Start of Block

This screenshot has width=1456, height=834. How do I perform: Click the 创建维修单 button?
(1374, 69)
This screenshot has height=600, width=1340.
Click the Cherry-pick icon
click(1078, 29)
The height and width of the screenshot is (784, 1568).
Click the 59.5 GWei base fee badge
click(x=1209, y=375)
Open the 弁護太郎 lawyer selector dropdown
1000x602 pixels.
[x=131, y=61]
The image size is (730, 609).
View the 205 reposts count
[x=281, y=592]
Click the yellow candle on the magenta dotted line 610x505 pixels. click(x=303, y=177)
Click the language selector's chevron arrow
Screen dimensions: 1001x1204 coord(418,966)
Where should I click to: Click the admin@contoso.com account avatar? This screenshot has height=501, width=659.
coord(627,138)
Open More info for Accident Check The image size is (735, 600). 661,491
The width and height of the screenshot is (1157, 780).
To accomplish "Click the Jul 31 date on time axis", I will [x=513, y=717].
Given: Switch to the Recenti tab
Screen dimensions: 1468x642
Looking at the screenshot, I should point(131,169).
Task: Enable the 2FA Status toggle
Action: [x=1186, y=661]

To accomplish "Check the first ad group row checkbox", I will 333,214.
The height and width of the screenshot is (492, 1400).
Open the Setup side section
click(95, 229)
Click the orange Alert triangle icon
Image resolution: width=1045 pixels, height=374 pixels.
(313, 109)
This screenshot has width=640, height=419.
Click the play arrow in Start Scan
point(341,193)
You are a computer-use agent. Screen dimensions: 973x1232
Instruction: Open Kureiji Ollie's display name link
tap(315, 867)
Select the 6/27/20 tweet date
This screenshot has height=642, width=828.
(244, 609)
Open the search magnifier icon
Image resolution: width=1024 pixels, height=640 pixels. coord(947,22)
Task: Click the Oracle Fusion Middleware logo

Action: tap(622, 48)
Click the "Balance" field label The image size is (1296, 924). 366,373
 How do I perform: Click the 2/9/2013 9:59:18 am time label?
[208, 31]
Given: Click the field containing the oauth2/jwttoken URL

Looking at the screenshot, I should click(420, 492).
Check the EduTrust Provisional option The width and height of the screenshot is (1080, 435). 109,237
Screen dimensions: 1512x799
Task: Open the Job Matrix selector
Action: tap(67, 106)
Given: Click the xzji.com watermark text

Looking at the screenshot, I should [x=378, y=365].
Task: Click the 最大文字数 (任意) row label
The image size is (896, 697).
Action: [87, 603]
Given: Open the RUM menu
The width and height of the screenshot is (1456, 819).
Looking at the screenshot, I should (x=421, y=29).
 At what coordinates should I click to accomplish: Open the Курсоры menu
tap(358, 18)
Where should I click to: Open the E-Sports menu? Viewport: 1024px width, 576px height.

End of Block

**Exercise requirements**
Among the lines of the data above, count those containing the word "will" and report the total alone.

**Answer**
2